How can we live together?

In Honduras, on March 3, 2016, Berta Cáceres went missing and was found murdered…

Alongside the local communities of Lenca, she fought to save the Gualcarque River from a dam project, initiated by multinational interests (DESA, Sinohydro...). Essential to the survival of the populations, this sacred river traditionally supplies water and food for the surrounding villages.

Assassinations for political and economic interests are more common than the media let on: a report by the NGO Global Witness says that at least 116 environmental activists were murdered in 2014. Acts of such violence leads us to ask an essential question: how can we live together? Who has the right to decide what is right and therefore what we have the right to do at a specific place or time?

It is somehow on this path that the Josefa proposal seeks meaning. By questioning the media-political label "migrant", Josefa is trying to place the focus on the dignity of the human person. Already, by reviewing such words as "migrant", there is potentially an opportunity to renew the behaviours that, in turn, can change the discourse.

By seeing the space in which we live in a comprehensive manner, by providing services in favour of the public interest (housing, health, culture, religious expression), the Josefa House realises, at its level, the utopia of urban planners seeking the integration of the global functions of a given territory.

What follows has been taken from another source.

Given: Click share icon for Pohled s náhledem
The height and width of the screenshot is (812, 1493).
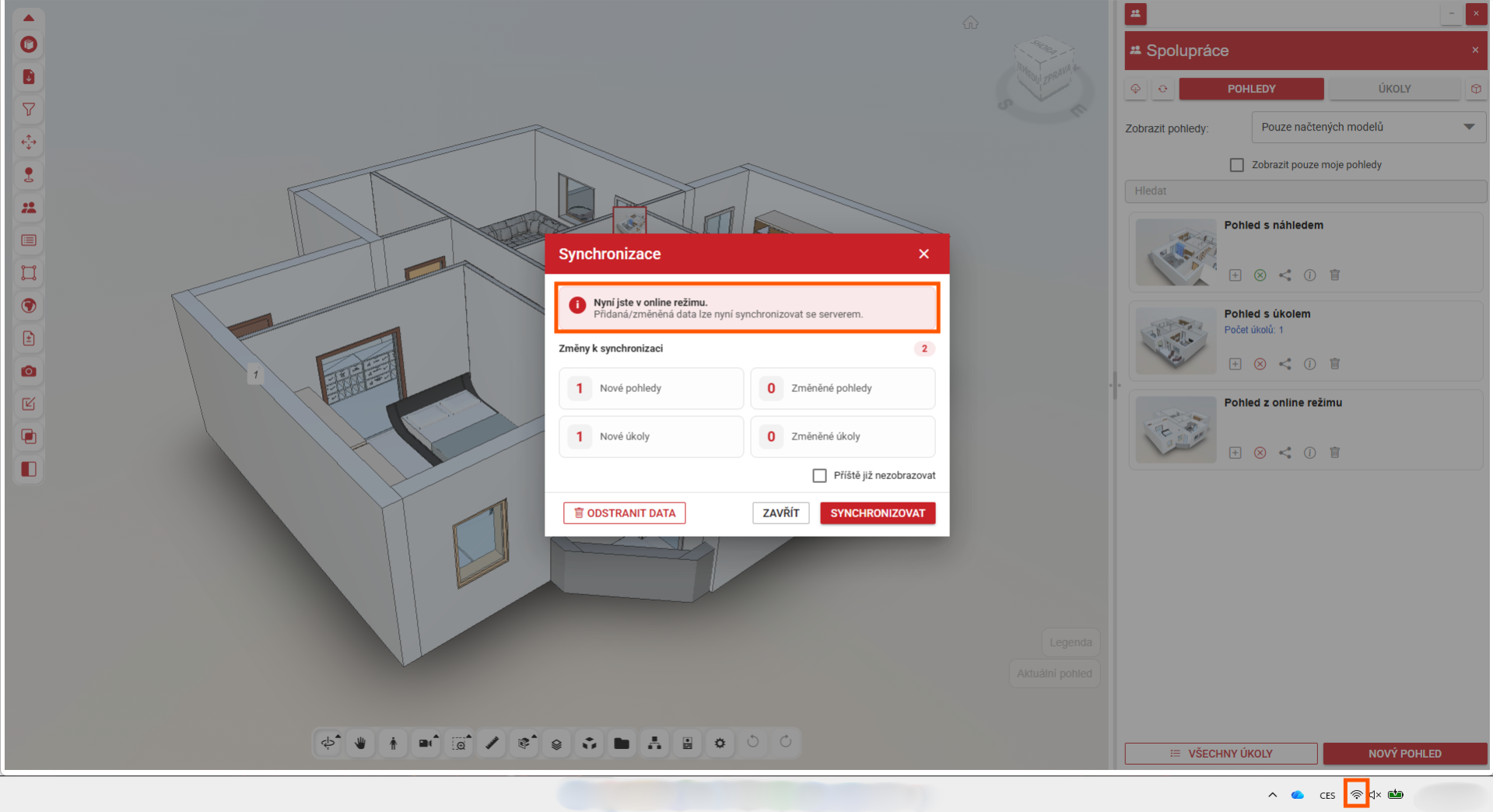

Josefa wants to participate in creating a respectful societal approach to the physical, mental and spiritual dimensions of each human being.

Thus, the Josefa proposal establishes a process that is opposed to any "migratory ghettoization": without providing an ideal solution to the challenges of our time, it nevertheless proposes to open channels so that we, the citizens of our world, might differently re-present “today” and imagine a more just, more sustainable future.